Rimos, desligamos. Ele não fez matéria sobre a mentira dos cartorários donos do jornal que tinha compromisso com a verdade.

O patrão voltou ao meio-dia. Chutou o filho para fora da redação. Eu nem esperei a ordem, passei a dar expediente no boteco da esquina.

Os 30 coleguinhas começaram a desfilar com as notícias, as matérias engavetadas, dando conta da fúria do patrão – deduzimos que era pela falta de repercussão, além das repartições, de sua manchete.

Às 14 eu estava demitido. O patrão mandou o Salomão fechar o jornal. Saloma não obedeceu e veio para o boteco. Um a um os 30 foram chamados e a cada um foi oferecida a minha cadeira. Ninguém aceitou.

Todos vieram ao boteco. Sensibilizado pelo apoio das bases, me segurei: diretor não chora.

Sabem quem foi o último para quem pediram para assumir ? Adivinharam: pro Ewaldo. E ele disse não. Nos abraçamos no boteco, coleguinhas para sempre. Um assessor de imprensa do governo foi entronizado às pressas no meu lugar.

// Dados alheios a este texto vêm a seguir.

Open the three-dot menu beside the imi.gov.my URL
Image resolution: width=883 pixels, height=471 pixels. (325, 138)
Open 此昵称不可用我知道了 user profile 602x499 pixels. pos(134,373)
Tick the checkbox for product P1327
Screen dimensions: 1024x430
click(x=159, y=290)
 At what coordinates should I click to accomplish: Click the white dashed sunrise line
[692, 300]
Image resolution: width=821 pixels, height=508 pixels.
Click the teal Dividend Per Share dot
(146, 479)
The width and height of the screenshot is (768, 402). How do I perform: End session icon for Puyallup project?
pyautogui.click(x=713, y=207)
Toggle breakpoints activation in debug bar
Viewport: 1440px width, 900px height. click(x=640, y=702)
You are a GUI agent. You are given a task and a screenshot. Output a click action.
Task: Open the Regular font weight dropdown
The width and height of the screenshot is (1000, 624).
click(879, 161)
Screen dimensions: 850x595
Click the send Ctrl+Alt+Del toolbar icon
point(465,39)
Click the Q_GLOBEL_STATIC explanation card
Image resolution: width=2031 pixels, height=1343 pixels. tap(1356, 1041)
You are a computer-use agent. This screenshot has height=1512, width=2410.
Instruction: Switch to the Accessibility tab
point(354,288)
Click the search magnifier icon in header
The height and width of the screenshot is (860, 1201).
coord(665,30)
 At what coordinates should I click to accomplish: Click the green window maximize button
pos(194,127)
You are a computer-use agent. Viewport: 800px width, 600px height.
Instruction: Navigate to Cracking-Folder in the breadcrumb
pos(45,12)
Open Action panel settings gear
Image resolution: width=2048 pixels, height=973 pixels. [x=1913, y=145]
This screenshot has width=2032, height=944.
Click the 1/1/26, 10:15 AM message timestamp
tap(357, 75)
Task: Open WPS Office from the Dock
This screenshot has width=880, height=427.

Meus 30 foram postos na rua, menos o sequelado do arquivo. Ele me ligou no boteco, gaguejou, perguntou se eu queria que ele saísse também: “Não pedi pra ninguém sair, fica na tua”, ciente que era uma terapia pra ele.

Na manhã seguinte bem cedo me chamaram no cartório. O patrãozinho ia me pagar. Me devia, digamos, 50 mil. Me ofereceu 5: “É pegar ou largar”.

Ele tinha perdido o poder, queria me dar uma cravadinha.

Nosso último papo foi curto. Mandou eu sair do hotel na hora do check out e me pediu a chave do Lada.

Aí ele me estendeu uma passagem, só de ida, para Floripa.

Era pro busão das 11.

O encouraçado ainda circula pelas repartições curitibanas.